Чтобы закончить с Лондоном, который у нас в семье, кроме меня, никто вспоминать не любит, нужно сказать, что небольшое «расследование» показало: злого умысла у Кристины не было. Снимки просто-напросто перепутали, или же кто-то из младшего медперсонала так жестоко пошутил. Более конкретного ничего не удалось выяснить, зато Кристина теперь прекрасно себя чувствует. Аркадий Борисович был прав: она не смогла бы разорвать нашу связь, всё, рано или поздно, само собой наладилось бы. А тогда казалось, ужас, непоправимо.

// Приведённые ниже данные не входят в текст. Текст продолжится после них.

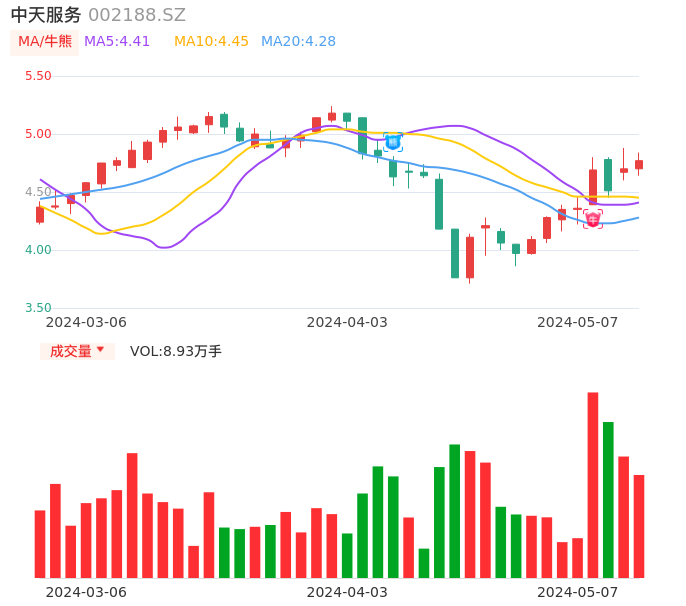Toggle the MA10 moving average legend
Viewport: 686px width, 606px height.
tap(211, 41)

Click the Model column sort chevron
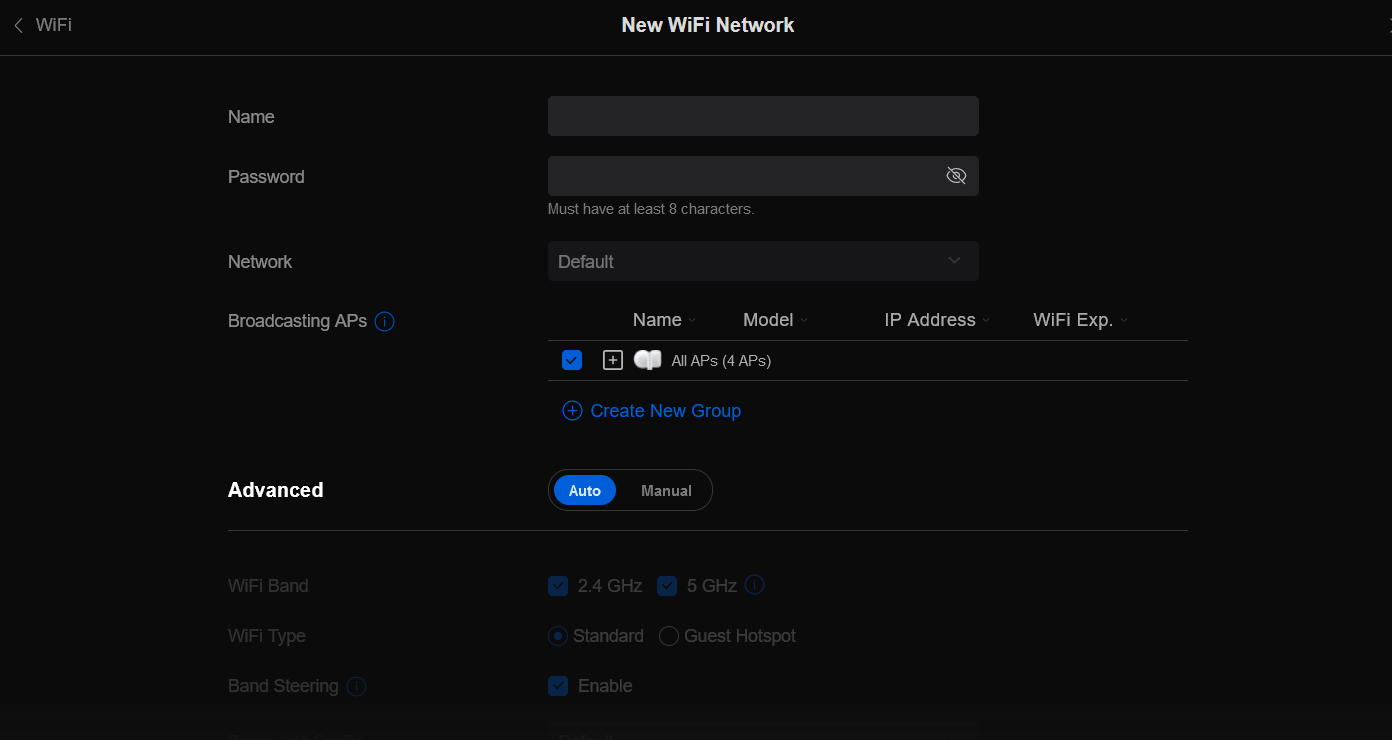point(803,320)
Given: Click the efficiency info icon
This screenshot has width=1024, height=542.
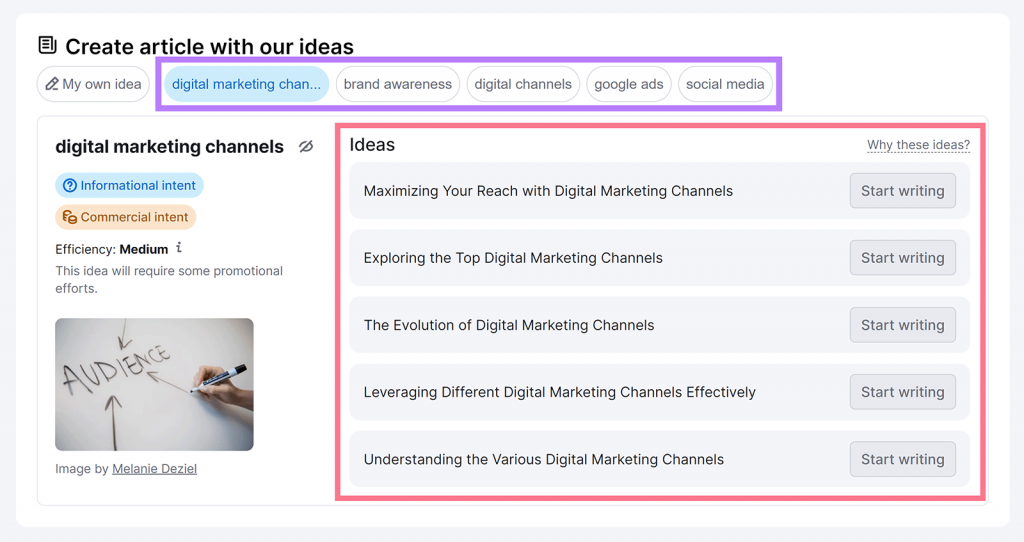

Да, немало воды утекло с тех пор. Мальчикам уже почти пять, то есть примерно столько, сколько тогда было Маше. Она, в свои десять лет, практически готовый доктор. Отец её не только в теории натаскал, она с ним с удовольствием посещает студенческую анатомичку и в больнице проводит все свободные от школы часы. Причём не просто лясы точит и наслаждается вниманием взрослых, а реально помогает за больными ухаживать. Венечка в последние годы увлёкся геронтологией, так что Маше работы хватает – одиноких стариков, к сожалению, довольно много. Как представлю, что и меня могла постигнуть та же участь! Почти до сорока лет засидеться в девушках – не шутки. Кто бы мог подумать, что у меня может быть собственная семья, да ещё такая многочисленная. Венечка тоже считает большим курьёзом, что его судьба так одарила. Мальчиков он не хотел, и, будем говорить откровенно, почти равнодушен к ним. Боюсь выяснять подробности, не исключено, что он считает, мы и вправду тогда некоторое насилие над ним совершили. А всё-таки Илюша, в моём представлении, и есть тот самый маленький Венечка. И странно, что он не вызывает в нём обожания, ведь, считается, больше любят похожих на себя детей. Странно также, что Виктор отдаёт предпочтение живому, подвижному весельчаку Олегу, а не мечтательно-задумчивому, меланхоличному, чуть не сказала, Венечке – Илюше, конечно, Илюше. Ведь я хорошо помню его признания о первом робком чувстве, когда он буквально проваливался в глубокие, внимательные глаза. Вот же они, эти глаза, такие уже печальные, у нашего малыша Илюши. А у Олега, как звёзды светятся, беззаботно и счастливо.
– Мама! Илья опять завис!
– Сколько раз тебе повторять, не говори так про брата!
– А что он стоит, уставился и не отвечает.
– Илюша, сыночек, что ты там видишь?
– Кино показывают.
– О чём, милый мой?
– Он почему-то не возвращается. Это плохо. Но ничего страшного, а они не знают. Очень грустная картина. Всё серое и коричневое.